WORK TO DO: Rewrite the rows from the line with "Given: Open the clipboard notes icon" to the line with "Action: pos(95,169)", swapping "Open" for "Launch" and keeping everything else unchanged.

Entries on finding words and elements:
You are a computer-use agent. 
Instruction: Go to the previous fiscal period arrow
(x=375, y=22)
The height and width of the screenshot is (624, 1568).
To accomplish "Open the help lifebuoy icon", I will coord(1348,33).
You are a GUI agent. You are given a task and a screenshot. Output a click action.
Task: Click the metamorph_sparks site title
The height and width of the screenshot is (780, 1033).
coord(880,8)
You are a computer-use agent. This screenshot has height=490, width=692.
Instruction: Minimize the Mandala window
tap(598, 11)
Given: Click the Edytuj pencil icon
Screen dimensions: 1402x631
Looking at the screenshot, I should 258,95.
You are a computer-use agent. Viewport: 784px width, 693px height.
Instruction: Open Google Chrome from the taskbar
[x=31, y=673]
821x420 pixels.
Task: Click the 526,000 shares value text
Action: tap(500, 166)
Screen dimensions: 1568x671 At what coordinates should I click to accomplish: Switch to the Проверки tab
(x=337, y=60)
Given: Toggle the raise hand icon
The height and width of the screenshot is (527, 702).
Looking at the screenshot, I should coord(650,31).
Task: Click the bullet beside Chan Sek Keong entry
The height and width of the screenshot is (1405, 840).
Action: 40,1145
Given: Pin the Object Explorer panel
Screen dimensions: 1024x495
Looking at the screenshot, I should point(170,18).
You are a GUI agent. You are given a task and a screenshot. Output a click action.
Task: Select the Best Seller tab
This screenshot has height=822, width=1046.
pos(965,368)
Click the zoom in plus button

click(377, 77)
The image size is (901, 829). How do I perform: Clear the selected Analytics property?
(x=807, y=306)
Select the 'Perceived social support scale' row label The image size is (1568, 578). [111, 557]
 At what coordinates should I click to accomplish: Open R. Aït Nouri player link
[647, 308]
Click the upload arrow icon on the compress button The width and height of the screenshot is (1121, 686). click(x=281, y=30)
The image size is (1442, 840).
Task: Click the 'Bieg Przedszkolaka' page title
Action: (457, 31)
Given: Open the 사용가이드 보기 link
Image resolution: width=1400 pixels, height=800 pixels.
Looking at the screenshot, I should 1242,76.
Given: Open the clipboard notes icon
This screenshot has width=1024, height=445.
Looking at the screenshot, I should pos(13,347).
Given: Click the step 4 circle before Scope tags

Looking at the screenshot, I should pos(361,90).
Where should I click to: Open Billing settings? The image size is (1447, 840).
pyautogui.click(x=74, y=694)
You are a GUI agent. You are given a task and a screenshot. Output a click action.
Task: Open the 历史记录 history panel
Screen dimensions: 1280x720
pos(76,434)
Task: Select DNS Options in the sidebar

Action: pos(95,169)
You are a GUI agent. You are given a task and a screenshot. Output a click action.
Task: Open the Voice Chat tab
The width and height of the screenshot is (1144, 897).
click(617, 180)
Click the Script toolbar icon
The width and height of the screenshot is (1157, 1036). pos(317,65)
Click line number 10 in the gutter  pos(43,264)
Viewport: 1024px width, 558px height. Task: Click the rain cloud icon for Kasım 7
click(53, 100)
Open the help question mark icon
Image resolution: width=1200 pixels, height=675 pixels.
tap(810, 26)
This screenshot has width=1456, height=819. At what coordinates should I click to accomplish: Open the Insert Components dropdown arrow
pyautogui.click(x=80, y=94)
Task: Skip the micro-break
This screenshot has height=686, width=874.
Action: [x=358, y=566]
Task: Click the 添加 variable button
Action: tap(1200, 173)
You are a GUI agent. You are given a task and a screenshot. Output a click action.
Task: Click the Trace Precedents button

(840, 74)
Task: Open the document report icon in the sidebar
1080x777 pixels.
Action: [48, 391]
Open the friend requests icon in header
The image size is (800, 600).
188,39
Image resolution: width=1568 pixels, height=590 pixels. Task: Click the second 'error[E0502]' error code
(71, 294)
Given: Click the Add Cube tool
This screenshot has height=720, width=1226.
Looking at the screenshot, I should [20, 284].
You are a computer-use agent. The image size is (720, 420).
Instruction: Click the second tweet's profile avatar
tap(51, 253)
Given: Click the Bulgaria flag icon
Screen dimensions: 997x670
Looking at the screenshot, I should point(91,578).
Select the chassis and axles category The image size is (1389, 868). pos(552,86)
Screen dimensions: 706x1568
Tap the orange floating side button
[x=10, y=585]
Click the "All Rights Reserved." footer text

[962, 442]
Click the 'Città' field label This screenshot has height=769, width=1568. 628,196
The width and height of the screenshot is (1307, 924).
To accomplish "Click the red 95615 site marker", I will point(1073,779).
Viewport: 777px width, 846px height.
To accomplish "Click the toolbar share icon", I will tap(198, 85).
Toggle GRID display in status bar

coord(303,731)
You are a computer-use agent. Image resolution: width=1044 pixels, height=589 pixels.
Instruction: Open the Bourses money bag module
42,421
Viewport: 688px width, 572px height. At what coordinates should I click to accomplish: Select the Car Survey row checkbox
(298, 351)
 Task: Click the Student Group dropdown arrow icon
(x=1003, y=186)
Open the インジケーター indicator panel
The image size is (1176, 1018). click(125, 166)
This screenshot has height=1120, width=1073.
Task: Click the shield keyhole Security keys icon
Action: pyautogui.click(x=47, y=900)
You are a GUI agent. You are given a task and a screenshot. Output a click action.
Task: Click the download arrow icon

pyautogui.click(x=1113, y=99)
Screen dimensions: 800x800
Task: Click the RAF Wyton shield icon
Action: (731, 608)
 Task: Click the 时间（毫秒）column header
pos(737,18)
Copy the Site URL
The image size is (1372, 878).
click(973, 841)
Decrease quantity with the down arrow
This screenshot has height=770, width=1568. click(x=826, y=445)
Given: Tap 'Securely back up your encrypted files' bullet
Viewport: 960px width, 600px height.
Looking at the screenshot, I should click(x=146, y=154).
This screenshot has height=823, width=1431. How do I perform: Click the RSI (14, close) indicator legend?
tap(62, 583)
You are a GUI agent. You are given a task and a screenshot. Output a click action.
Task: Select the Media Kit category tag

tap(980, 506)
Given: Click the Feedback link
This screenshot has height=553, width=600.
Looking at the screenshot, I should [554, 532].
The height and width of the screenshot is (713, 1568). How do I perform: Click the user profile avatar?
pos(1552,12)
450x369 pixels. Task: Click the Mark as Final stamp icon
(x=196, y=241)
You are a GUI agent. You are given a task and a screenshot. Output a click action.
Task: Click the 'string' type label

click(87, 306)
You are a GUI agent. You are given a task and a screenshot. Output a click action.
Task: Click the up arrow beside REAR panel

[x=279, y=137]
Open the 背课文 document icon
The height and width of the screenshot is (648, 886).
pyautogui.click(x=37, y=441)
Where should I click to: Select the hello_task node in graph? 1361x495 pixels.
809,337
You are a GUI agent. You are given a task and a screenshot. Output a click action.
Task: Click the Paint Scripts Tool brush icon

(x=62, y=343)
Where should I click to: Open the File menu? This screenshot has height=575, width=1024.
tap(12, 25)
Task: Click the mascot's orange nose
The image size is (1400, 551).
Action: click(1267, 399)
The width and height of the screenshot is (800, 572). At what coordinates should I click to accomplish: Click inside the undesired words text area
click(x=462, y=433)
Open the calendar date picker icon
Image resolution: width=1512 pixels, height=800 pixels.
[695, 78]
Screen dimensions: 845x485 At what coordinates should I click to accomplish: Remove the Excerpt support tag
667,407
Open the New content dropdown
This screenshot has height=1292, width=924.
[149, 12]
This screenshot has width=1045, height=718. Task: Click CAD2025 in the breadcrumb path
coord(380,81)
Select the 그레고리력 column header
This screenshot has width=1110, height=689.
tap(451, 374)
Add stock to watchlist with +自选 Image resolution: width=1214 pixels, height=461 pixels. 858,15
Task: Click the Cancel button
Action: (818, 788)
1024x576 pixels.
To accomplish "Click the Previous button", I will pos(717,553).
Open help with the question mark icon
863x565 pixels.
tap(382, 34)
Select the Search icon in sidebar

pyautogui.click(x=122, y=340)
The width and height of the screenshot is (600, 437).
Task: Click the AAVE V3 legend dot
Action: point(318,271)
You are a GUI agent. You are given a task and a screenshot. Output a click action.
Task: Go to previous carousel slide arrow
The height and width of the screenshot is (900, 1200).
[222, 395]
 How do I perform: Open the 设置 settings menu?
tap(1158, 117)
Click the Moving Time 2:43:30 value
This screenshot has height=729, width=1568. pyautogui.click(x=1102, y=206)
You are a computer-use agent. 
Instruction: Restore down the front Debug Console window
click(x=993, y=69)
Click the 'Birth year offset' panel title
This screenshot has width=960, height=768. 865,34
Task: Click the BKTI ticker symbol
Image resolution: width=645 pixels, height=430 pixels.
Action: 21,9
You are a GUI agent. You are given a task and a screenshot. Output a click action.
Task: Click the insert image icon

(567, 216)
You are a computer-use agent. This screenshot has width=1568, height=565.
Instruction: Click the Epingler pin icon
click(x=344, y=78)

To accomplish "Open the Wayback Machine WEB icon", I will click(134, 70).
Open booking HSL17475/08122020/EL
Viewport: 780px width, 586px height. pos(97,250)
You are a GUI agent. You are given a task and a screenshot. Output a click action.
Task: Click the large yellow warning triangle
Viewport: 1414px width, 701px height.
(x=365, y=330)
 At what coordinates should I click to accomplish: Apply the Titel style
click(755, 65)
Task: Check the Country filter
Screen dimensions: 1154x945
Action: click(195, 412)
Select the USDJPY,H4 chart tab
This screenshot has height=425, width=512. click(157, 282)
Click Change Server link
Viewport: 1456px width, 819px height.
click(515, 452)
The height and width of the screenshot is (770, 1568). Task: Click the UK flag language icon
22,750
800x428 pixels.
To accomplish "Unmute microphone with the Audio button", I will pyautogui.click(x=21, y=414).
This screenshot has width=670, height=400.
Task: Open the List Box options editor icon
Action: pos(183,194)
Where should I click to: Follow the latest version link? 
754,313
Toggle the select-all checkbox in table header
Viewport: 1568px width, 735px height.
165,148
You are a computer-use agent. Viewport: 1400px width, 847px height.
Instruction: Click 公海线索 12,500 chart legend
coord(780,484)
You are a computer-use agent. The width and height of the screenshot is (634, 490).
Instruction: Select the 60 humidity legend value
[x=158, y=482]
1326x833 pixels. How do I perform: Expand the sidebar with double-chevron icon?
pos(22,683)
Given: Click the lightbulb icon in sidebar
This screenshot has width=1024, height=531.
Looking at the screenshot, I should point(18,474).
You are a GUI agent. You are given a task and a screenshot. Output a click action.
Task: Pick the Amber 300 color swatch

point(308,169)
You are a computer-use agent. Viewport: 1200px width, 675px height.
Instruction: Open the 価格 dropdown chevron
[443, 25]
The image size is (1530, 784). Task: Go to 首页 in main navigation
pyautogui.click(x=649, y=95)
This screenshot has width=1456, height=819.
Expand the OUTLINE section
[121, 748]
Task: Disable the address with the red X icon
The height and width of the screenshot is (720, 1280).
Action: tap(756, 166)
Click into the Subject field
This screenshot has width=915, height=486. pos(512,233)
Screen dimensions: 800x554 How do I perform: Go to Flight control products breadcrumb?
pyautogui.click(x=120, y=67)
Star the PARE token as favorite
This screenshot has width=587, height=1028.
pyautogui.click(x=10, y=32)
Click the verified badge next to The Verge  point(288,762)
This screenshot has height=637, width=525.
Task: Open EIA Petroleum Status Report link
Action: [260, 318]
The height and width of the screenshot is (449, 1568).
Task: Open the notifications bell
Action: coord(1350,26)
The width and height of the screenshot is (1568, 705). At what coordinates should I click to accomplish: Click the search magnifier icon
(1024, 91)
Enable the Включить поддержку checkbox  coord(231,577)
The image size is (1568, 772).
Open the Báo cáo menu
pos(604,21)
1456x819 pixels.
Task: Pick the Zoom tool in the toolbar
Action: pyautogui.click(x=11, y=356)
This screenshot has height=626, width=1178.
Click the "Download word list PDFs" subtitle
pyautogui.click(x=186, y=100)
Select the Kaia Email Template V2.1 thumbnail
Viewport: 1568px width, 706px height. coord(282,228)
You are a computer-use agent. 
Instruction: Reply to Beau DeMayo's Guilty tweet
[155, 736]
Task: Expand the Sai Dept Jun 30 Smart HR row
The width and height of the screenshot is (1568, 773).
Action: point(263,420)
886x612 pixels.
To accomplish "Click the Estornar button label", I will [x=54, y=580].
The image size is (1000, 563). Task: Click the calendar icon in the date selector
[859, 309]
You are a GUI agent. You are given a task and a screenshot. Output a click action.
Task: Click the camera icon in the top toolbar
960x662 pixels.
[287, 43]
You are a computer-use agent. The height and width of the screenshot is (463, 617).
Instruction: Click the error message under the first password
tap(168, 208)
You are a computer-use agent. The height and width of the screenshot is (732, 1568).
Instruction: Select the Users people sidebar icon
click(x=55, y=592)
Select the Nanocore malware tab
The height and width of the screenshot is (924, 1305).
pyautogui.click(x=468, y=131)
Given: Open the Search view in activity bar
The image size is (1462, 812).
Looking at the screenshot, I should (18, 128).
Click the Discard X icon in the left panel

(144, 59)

EXERCISE ANSWER:
Given: Launch the clipboard notes icon
This screenshot has width=1024, height=445.
Looking at the screenshot, I should pos(13,347).
Given: Click the step 4 circle before Scope tags

Looking at the screenshot, I should pos(361,90).
Where should I click to: Launch Billing settings? The image size is (1447, 840).
pyautogui.click(x=74, y=694)
You are a GUI agent. You are given a task and a screenshot. Output a click action.
Task: Launch the 历史记录 history panel
Screen dimensions: 1280x720
pos(76,434)
Task: Select DNS Options in the sidebar

Action: pos(95,169)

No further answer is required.